When Cruise Value Center and Cruises of Distinction, two sister travel agencies, ceased operations in mid-November, thousands of customers discovered that cruises they thought they'd booked were not, in fact, accounted for. That's because the companies charged passengers for their cruises by directing funds to themselves rather than, as is proper in agency accounting, directly to the cruise lines. Cruise passengers from virtually all major lines, from Carnival to Princess and from Oceania to Silversea, have been affected.

For Cruise Critic readers who weren't customers of Cruise Value Center and Cruises of Distinction, the big lesson to take away from the companies' failures is to make sure when charging a cruise deposit or final payment that the money, as recorded on credit card statements, goes directly to the cruise lines. Another seriously important lesson is that one should always pay for cruises with credit cards -- not with cash, check or even credit card-affiliated debit cards. Credit card companies will refund your purchase if you're not provided with the service you've paid for. And for most of those who'd used credit cards to pay for cruises purchased through the two troubled travel agencies, this protection was a lifesaver.

Still, for the thousands affected, even the credit card protection doesn't render them immune to the stress and, in some cases extra expense, involved in completely re-booking trips they thought were confirmed. While cruise lines, along with CLIA, the industry's marketing arm, have been disturbingly unwilling to discuss policies related to those passengers affected, the rumor mill, as a result of the industry's vacuum of silence, is of course churning.
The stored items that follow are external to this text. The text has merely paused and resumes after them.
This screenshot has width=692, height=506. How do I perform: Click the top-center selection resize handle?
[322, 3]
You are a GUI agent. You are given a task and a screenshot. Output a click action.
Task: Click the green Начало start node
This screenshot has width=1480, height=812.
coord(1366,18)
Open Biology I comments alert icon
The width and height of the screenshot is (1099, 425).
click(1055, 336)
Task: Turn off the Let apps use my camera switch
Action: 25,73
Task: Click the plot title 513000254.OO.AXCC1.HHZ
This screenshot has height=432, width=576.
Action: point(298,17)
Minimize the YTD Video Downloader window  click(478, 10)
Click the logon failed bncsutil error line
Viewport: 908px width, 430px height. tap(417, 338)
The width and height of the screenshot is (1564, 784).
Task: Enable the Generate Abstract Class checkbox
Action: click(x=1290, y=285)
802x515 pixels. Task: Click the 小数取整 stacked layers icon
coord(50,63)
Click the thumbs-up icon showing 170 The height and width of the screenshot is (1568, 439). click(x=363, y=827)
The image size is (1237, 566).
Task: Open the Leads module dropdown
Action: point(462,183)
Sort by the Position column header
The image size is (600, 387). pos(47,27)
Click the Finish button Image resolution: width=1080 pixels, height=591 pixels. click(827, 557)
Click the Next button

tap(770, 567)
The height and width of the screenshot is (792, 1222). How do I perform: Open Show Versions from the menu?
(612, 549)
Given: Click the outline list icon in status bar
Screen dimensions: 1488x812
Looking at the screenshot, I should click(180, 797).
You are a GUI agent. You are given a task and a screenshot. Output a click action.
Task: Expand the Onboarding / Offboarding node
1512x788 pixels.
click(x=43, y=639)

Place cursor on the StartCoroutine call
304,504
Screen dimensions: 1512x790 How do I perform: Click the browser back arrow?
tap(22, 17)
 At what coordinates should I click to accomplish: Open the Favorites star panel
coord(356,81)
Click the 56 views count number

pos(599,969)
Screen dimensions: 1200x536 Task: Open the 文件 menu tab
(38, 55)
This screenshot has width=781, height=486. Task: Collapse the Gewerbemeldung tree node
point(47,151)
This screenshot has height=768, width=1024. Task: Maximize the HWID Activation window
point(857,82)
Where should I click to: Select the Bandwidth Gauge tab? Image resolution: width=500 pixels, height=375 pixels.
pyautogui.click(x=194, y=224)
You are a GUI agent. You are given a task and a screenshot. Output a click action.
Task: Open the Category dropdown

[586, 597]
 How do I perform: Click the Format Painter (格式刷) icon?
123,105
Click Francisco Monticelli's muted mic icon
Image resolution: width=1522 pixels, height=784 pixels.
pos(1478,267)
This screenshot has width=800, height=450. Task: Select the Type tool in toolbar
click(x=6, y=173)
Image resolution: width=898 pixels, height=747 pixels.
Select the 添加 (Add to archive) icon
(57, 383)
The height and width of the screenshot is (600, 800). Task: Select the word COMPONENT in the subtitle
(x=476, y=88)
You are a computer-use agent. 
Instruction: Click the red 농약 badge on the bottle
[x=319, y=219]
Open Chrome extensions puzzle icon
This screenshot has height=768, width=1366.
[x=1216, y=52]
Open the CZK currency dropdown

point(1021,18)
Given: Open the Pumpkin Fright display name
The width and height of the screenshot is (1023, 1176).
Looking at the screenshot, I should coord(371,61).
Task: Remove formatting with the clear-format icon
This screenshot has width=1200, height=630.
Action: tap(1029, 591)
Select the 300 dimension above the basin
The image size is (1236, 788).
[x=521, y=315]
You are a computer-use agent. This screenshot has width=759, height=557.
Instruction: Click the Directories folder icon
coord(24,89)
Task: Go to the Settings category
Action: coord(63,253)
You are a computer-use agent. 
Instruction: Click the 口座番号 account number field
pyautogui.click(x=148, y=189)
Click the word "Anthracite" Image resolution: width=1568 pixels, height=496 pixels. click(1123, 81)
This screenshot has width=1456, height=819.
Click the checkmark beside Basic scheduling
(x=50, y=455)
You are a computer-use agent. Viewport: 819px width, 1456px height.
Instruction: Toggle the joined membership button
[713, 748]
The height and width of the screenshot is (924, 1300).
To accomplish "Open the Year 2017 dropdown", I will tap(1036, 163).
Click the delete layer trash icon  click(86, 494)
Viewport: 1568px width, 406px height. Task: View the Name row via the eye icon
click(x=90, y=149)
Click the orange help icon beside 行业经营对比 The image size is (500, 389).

Fortunately, Cruise Critic members have stepped up to the plate to share their experiences. Like this one: Member cas4girls tells us that Regent Seven Seas Cruises has, quite generously, "...allowed their clients that paid in full to the agency, but the agency never sent the money to the cruiseline, to have their cruise. All the passengers had to do was send proof of payment that they made to the agency (credit card statement, reciept from paypal charge or copy of check payment) and they are taking the loss and allowing clients to sail. Since company spokesman Andrew Poulton has declined to comment, we can't officially confirm this, however.

The cruise lines that have responded to our inquiries about how they're helping customers affected by the agencies failures are basically saying that each instance is being evaluated on a case-by-case basis.



Thanks to the generous sharing of information by readers who are in the process of rebooking cruises, as well as some helpful travel agents, we can tell you the following:

As we noted, the cruise lines say they are handling the situation on a case-by-case basis and no specific details about efforts to assist their customers have been forthcoming. In general, we've found that if you booked an inside or outside cabin through Cruise Value Center or Cruises of Distinction, in most cases you will get a similar rate when you switch over your booking to another agency or through the cruise line. Because cruise fares have fallen as the economy has weakened, travelers who booked their sailings far in advance might actually see lower prices now. The biggest potential problem is if your deposit never reached the cruise line at all and someone else booked your preferred cabin, of if you have made a final payment that was never passed on to the cruise line -- and your booking was canceled outright.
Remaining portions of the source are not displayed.